Please retype the data in full, exactly as given.

## Collected data
◆ ◆ ◆ ◆ ◆

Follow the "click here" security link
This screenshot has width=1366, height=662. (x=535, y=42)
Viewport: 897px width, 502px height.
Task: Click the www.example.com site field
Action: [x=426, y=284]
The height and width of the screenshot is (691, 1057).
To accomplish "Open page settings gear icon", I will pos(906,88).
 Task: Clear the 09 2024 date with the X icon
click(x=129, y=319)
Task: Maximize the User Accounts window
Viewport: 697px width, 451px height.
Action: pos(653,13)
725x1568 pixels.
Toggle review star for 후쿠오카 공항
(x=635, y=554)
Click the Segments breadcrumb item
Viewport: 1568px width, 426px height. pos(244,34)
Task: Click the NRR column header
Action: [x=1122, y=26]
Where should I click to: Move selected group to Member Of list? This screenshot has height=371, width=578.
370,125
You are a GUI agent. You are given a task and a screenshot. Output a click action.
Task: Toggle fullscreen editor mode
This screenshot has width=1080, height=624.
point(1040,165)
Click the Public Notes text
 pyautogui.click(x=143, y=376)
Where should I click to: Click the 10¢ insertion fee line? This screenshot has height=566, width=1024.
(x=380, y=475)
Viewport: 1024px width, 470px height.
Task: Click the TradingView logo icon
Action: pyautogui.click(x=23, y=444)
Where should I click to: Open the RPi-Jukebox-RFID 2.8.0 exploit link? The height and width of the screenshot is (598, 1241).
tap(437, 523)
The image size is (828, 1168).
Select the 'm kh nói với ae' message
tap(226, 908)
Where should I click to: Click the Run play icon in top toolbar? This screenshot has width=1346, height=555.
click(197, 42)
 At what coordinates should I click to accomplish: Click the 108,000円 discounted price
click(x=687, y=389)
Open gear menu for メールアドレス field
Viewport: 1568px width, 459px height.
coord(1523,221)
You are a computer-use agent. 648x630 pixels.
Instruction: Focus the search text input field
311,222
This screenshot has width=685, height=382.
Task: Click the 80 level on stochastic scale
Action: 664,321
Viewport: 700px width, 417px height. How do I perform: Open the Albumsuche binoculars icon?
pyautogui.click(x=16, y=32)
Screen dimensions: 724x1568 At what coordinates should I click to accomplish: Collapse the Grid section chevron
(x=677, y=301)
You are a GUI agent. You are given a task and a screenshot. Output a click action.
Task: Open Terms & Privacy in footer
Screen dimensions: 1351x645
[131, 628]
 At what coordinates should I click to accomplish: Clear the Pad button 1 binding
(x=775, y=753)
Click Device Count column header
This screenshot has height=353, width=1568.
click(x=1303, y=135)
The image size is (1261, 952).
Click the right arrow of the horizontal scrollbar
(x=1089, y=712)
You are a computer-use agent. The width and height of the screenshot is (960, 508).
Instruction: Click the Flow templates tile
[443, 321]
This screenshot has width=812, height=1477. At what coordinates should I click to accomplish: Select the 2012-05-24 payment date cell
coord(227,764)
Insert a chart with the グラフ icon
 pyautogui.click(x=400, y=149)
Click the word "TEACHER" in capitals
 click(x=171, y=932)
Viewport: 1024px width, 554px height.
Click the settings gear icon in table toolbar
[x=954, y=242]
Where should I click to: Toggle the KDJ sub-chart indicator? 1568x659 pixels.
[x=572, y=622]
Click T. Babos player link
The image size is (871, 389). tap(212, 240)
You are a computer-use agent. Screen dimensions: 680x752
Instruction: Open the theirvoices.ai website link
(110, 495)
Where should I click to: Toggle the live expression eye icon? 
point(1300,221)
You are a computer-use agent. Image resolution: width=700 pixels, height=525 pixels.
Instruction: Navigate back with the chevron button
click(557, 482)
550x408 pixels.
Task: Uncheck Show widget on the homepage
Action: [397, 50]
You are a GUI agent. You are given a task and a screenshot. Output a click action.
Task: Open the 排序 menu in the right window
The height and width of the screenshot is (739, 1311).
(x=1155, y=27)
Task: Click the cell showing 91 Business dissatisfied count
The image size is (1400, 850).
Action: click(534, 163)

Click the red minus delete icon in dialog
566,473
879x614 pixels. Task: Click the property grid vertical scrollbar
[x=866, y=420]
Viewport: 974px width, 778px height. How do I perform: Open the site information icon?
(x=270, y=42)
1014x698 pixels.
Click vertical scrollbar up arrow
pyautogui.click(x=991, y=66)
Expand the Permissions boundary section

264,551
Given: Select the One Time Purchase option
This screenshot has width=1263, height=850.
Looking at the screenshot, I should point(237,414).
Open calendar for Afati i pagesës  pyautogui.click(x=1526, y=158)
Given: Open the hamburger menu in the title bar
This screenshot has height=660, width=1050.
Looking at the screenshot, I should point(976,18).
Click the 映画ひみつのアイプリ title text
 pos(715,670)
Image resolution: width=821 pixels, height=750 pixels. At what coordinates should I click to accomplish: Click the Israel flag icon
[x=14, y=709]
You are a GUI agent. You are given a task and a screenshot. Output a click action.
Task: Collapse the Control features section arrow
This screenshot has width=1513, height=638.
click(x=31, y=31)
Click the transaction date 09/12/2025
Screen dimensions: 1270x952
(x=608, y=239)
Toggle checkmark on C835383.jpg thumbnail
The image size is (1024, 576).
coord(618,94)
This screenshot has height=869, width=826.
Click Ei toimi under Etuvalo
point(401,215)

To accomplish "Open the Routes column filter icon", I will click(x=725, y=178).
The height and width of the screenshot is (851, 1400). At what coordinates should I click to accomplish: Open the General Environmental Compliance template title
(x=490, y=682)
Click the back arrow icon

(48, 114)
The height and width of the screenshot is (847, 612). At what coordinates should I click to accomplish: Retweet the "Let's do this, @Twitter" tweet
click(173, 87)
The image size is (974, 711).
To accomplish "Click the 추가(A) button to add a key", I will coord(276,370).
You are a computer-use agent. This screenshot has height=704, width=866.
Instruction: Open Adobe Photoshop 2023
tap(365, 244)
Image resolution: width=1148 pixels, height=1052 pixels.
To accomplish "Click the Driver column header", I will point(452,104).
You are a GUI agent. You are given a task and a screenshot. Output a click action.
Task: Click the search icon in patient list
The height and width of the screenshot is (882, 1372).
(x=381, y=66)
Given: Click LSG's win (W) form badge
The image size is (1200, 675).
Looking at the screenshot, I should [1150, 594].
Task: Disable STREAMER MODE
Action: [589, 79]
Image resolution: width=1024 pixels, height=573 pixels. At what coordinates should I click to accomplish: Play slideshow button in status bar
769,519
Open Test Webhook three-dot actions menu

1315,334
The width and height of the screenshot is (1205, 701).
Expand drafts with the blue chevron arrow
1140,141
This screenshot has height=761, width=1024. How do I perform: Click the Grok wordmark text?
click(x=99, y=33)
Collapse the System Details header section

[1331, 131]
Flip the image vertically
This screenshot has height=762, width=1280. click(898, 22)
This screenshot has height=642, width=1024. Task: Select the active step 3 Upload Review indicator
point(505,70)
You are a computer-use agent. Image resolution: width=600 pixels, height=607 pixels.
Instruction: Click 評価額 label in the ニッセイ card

◆ ◆ ◆ ◆ ◆

## Solution
Follow the "click here" security link
This screenshot has width=1366, height=662. (x=535, y=42)
Viewport: 897px width, 502px height.
Task: Click the www.example.com site field
Action: [x=426, y=284]
The height and width of the screenshot is (691, 1057).
To accomplish "Open page settings gear icon", I will pos(906,88).
 Task: Clear the 09 2024 date with the X icon
click(x=129, y=319)
Task: Maximize the User Accounts window
Viewport: 697px width, 451px height.
Action: pos(653,13)
725x1568 pixels.
Toggle review star for 후쿠오카 공항
(x=635, y=554)
Click the Segments breadcrumb item
Viewport: 1568px width, 426px height. pos(244,34)
Task: Click the NRR column header
Action: [x=1122, y=26]
Where should I click to: Move selected group to Member Of list? This screenshot has height=371, width=578.
370,125
You are a GUI agent. You are given a task and a screenshot. Output a click action.
Task: Toggle fullscreen editor mode
This screenshot has width=1080, height=624.
point(1040,165)
Click the Public Notes text
 pyautogui.click(x=143, y=376)
Where should I click to: Click the 10¢ insertion fee line? This screenshot has height=566, width=1024.
(x=380, y=475)
Viewport: 1024px width, 470px height.
Task: Click the TradingView logo icon
Action: pyautogui.click(x=23, y=444)
Where should I click to: Open the RPi-Jukebox-RFID 2.8.0 exploit link? The height and width of the screenshot is (598, 1241).
tap(437, 523)
The image size is (828, 1168).
Select the 'm kh nói với ae' message
tap(226, 908)
Where should I click to: Click the Run play icon in top toolbar? This screenshot has width=1346, height=555.
click(197, 42)
 At what coordinates should I click to accomplish: Click the 108,000円 discounted price
click(x=687, y=389)
Open gear menu for メールアドレス field
Viewport: 1568px width, 459px height.
coord(1523,221)
You are a computer-use agent. 648x630 pixels.
Instruction: Focus the search text input field
311,222
This screenshot has width=685, height=382.
Task: Click the 80 level on stochastic scale
Action: 664,321
Viewport: 700px width, 417px height. How do I perform: Open the Albumsuche binoculars icon?
pyautogui.click(x=16, y=32)
Screen dimensions: 724x1568 At what coordinates should I click to accomplish: Collapse the Grid section chevron
(x=677, y=301)
You are a GUI agent. You are given a task and a screenshot. Output a click action.
Task: Open Terms & Privacy in footer
Screen dimensions: 1351x645
[131, 628]
 At what coordinates should I click to accomplish: Clear the Pad button 1 binding
(x=775, y=753)
Click Device Count column header
This screenshot has height=353, width=1568.
click(x=1303, y=135)
The image size is (1261, 952).
Click the right arrow of the horizontal scrollbar
(x=1089, y=712)
You are a computer-use agent. The width and height of the screenshot is (960, 508).
Instruction: Click the Flow templates tile
[443, 321]
This screenshot has width=812, height=1477. At what coordinates should I click to accomplish: Select the 2012-05-24 payment date cell
coord(227,764)
Insert a chart with the グラフ icon
 pyautogui.click(x=400, y=149)
Click the word "TEACHER" in capitals
 click(x=171, y=932)
Viewport: 1024px width, 554px height.
Click the settings gear icon in table toolbar
[x=954, y=242]
Where should I click to: Toggle the KDJ sub-chart indicator? 1568x659 pixels.
[x=572, y=622]
Click T. Babos player link
The image size is (871, 389). tap(212, 240)
You are a computer-use agent. Screen dimensions: 680x752
Instruction: Open the theirvoices.ai website link
(110, 495)
Where should I click to: Toggle the live expression eye icon? 
point(1300,221)
You are a computer-use agent. Image resolution: width=700 pixels, height=525 pixels.
Instruction: Navigate back with the chevron button
click(557, 482)
550x408 pixels.
Task: Uncheck Show widget on the homepage
Action: [397, 50]
You are a GUI agent. You are given a task and a screenshot. Output a click action.
Task: Open the 排序 menu in the right window
The height and width of the screenshot is (739, 1311).
(x=1155, y=27)
Task: Click the cell showing 91 Business dissatisfied count
The image size is (1400, 850).
Action: click(534, 163)

Click the red minus delete icon in dialog
566,473
879x614 pixels. Task: Click the property grid vertical scrollbar
[x=866, y=420]
Viewport: 974px width, 778px height. How do I perform: Open the site information icon?
(x=270, y=42)
1014x698 pixels.
Click vertical scrollbar up arrow
pyautogui.click(x=991, y=66)
Expand the Permissions boundary section

264,551
Given: Select the One Time Purchase option
This screenshot has width=1263, height=850.
Looking at the screenshot, I should point(237,414).
Open calendar for Afati i pagesës  pyautogui.click(x=1526, y=158)
Given: Open the hamburger menu in the title bar
This screenshot has height=660, width=1050.
Looking at the screenshot, I should point(976,18).
Click the 映画ひみつのアイプリ title text
 pos(715,670)
Image resolution: width=821 pixels, height=750 pixels. At what coordinates should I click to accomplish: Click the Israel flag icon
[x=14, y=709]
You are a GUI agent. You are given a task and a screenshot. Output a click action.
Task: Collapse the Control features section arrow
This screenshot has width=1513, height=638.
click(x=31, y=31)
Click the transaction date 09/12/2025
Screen dimensions: 1270x952
(x=608, y=239)
Toggle checkmark on C835383.jpg thumbnail
The image size is (1024, 576).
coord(618,94)
This screenshot has height=869, width=826.
Click Ei toimi under Etuvalo
point(401,215)

To accomplish "Open the Routes column filter icon", I will click(x=725, y=178).
The height and width of the screenshot is (851, 1400). At what coordinates should I click to accomplish: Open the General Environmental Compliance template title
(x=490, y=682)
Click the back arrow icon

(48, 114)
The height and width of the screenshot is (847, 612). At what coordinates should I click to accomplish: Retweet the "Let's do this, @Twitter" tweet
click(173, 87)
The image size is (974, 711).
To accomplish "Click the 추가(A) button to add a key", I will coord(276,370).
You are a computer-use agent. This screenshot has height=704, width=866.
Instruction: Open Adobe Photoshop 2023
tap(365, 244)
Image resolution: width=1148 pixels, height=1052 pixels.
To accomplish "Click the Driver column header", I will point(452,104).
You are a GUI agent. You are given a task and a screenshot. Output a click action.
Task: Click the search icon in patient list
The height and width of the screenshot is (882, 1372).
(x=381, y=66)
Given: Click LSG's win (W) form badge
The image size is (1200, 675).
Looking at the screenshot, I should [1150, 594].
Task: Disable STREAMER MODE
Action: [589, 79]
Image resolution: width=1024 pixels, height=573 pixels. At what coordinates should I click to accomplish: Play slideshow button in status bar
769,519
Open Test Webhook three-dot actions menu

1315,334
The width and height of the screenshot is (1205, 701).
Expand drafts with the blue chevron arrow
1140,141
This screenshot has height=761, width=1024. How do I perform: Click the Grok wordmark text?
click(x=99, y=33)
Collapse the System Details header section

[1331, 131]
Flip the image vertically
This screenshot has height=762, width=1280. click(898, 22)
This screenshot has height=642, width=1024. Task: Select the active step 3 Upload Review indicator
point(505,70)
You are a computer-use agent. Image resolution: width=600 pixels, height=607 pixels.
Instruction: Click 評価額 label in the ニッセイ card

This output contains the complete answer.